__PROVIDED TEXT__:
------------------------------
Goliath, Angela, Bronx, and Elisa arrive in Guatemala, and find another clan of gargoyles battling some nameless construction crew out there chopping down trees. Interesting that the humans here have guns, after all the work the show (most likely by Disney’s demand) did to utilize laser weapons. It makes sense here though, but unlike other World Tour episodes, we aren’t presented with a “face” of the human crew, something to connect to the other side of this conflict (and there is another side, which I will get to in a moment.) The Brazilian gargoyles make a stand, right up until the point Jackal and Hyena appear.

I was kind of thrown off by this. Honestly, after the sadistic, power-mongering behavior Jackal displayed in “Grief,” seeing the two siblings be buddy-buddy is a bit disorienting. I suppose I can swallow that bitter pill if we assume that Hyena was distinctly aware that it was the immense power of Anubis that caused Jackal to act that way, and thus easily forgave him after turning her into a baby. Still, the fact that there’s NO tension between them is odd. The show is filled with moments that put once-collaborative partners at odds with each other, so to not call some attention to the events from “Grief” is just awkward. (Jackal refers to Egypt in the midst of battle, so it’s not like we can chalk it up to being aired out of order.)

Bates has always struggled with characters in ideological conflicts, so here he sets up a plot line so he can focus on cross-cutting fighting, instead of touching upon the farmer/environmental concerns the episode itself brings up. Basically, the four Guatemalan gargoyles don’t have to worry about turning to stone in the daylight due to a sorcerer who created a sun talisman, which is the power source four pendants worn by the those gargoyles that keeps them de-rocked(TM). Jackal and Hyena, after spying on them, do a bit of magic-internet research and discover that the sun talisman is New York. So Hyena is sent to the big city while Jackal stays behind, at the ready to destroy the stone gargoyles once the talisman is destroyed.
------------------------------
__GIVEN PROBLEM A__: Transcribe the Gargoyles episode review word for word from "Goliath, Angela, Bronx, and" up to and including "and Hyena appear.".
__GIVEN PROBLEM B__: Carry on writing the Gargoyles episode review, starting right after its last sentence.

__GIVEN RECORDS__:
------------------------------
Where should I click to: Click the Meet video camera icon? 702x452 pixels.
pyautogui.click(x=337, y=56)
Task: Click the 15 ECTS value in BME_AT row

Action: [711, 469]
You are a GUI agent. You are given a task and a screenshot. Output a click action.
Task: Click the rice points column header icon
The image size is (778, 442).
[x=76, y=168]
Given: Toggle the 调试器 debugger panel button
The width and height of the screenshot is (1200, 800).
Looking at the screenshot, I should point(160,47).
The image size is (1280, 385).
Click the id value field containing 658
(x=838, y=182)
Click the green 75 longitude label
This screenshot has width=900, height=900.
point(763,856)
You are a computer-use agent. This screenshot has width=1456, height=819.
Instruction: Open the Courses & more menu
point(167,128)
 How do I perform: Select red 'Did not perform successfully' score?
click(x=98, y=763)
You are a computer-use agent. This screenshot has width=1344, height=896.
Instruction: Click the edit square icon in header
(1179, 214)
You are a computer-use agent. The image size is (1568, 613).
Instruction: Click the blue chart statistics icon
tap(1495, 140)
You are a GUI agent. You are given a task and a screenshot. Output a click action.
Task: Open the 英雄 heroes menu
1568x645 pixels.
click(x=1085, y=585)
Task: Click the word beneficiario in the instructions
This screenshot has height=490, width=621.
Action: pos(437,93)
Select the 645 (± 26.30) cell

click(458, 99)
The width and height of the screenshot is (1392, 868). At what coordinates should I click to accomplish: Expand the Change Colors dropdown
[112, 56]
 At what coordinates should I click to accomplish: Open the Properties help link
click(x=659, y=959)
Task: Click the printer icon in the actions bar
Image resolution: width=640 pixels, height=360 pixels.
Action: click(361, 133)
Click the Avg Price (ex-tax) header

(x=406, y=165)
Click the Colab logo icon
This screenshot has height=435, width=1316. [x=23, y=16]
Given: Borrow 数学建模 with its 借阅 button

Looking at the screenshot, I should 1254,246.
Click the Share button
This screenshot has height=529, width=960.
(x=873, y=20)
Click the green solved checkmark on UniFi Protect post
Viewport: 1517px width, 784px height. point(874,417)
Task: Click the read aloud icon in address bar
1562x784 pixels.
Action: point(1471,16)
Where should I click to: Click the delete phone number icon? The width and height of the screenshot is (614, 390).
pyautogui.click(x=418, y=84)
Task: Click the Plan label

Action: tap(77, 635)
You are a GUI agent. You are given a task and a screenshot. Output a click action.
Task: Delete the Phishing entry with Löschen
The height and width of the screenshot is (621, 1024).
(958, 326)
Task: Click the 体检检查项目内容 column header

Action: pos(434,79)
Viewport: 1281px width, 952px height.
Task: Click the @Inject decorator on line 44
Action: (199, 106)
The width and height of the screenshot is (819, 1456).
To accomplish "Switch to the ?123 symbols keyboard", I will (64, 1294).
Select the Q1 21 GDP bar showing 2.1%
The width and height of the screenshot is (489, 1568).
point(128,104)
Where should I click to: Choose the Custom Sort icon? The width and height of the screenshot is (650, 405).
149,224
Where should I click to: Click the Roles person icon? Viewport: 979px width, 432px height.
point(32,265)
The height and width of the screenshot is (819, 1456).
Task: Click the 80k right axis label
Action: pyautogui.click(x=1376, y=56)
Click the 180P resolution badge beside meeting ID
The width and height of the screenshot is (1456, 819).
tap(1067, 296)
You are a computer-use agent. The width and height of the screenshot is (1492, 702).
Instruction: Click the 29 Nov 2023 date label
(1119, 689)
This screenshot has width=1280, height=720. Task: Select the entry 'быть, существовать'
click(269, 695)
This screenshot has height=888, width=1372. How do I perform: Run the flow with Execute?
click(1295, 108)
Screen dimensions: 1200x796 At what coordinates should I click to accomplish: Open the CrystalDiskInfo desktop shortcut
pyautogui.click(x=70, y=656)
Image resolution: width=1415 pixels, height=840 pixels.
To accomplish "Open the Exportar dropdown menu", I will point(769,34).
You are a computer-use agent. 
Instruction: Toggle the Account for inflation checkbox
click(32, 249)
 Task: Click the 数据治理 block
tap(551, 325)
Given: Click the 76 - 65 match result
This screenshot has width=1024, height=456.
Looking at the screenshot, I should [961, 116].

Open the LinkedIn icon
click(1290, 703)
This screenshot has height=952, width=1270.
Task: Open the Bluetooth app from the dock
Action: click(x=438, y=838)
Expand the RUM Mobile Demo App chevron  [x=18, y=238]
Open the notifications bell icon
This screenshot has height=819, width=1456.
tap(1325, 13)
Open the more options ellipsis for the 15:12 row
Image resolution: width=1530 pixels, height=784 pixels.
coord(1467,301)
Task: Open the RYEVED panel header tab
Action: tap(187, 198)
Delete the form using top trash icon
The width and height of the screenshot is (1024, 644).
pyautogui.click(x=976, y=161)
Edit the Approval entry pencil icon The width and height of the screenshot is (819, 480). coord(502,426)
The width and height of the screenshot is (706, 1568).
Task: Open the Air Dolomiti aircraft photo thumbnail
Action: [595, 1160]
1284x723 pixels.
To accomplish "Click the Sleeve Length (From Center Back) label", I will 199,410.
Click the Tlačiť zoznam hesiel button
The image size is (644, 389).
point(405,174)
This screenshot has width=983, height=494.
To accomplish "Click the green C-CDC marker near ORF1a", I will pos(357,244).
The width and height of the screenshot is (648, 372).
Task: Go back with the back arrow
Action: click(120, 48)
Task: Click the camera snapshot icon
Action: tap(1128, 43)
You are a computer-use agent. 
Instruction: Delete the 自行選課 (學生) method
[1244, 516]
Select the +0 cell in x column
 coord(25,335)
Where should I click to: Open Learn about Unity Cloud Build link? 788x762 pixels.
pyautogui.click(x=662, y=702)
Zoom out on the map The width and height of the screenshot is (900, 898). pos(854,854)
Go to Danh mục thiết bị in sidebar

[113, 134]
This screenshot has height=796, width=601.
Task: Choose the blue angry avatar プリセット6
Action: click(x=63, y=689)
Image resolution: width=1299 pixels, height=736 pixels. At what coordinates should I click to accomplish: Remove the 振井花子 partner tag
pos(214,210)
------------------------------
__FINAL ANSWER A__:
Goliath, Angela, Bronx, and Elisa arrive in Guatemala, and find another clan of gargoyles battling some nameless construction crew out there chopping down trees. Interesting that the humans here have guns, after all the work the show (most likely by Disney’s demand) did to utilize laser weapons. It makes sense here though, but unlike other World Tour episodes, we aren’t presented with a “face” of the human crew, something to connect to the other side of this conflict (and there is another side, which I will get to in a moment.) The Brazilian gargoyles make a stand, right up until the point Jackal and Hyena appear.

__FINAL ANSWER B__:
A few things. We learn that Cyberbiotics is paying Jackal and Hyena to take the Guatemalan gargoyles down. You would think that Vogel (on behalf of Renard, who is off ill-health), would be down on the plan instead of mildly reluctant. Also, Cyberbiotics have the NY resources to handle the destruction of the talisman – or at the very least throw some support behind Hyena on her mission. Also, and I guess this is part of Jackal’s impatient character, but wouldn’t it have made more sense to at least wait until you physically witnessed the gargoyles change to stone? And, this is more of a nit-pick, but where are Brooklyn and Hudson? The episode just jumps back and forth between the Jackal fight and the Hyena fight without any attempt to making this work on an aesthetic or character level.

This becomes even stranger when the episode starts to get into Ferngully-esque territory. The episode portrays the loggers as evil henchmen randomly cutting down trees, at least according to the gargoyles. But then they bring up the poorer farmers that are cutting trees down for food (well, for sustenance), which creates a morally grey conflict between the gargoyles and Elisa. The gargoyles believe all the trees should be protected. Elisa believes there should be a bit of leniency for the poorer humans. Absolutely nothing comes of this. The episode brings up a situation necessary for compromise, and throws it out the window for the all the fighting. Granted, the A-Team animation team is in full force here, and it looks amazing (particularly the Hyena fight), but in terms of developing the core story and its subtext, the episode doesn’t even bother. A minor rift occurs between Elisa and Goliath, but it doesn’t lead to anything. For a show that isn’t at all scared to get into the complexity of the issues it brings up, Bates hardly does anything with it.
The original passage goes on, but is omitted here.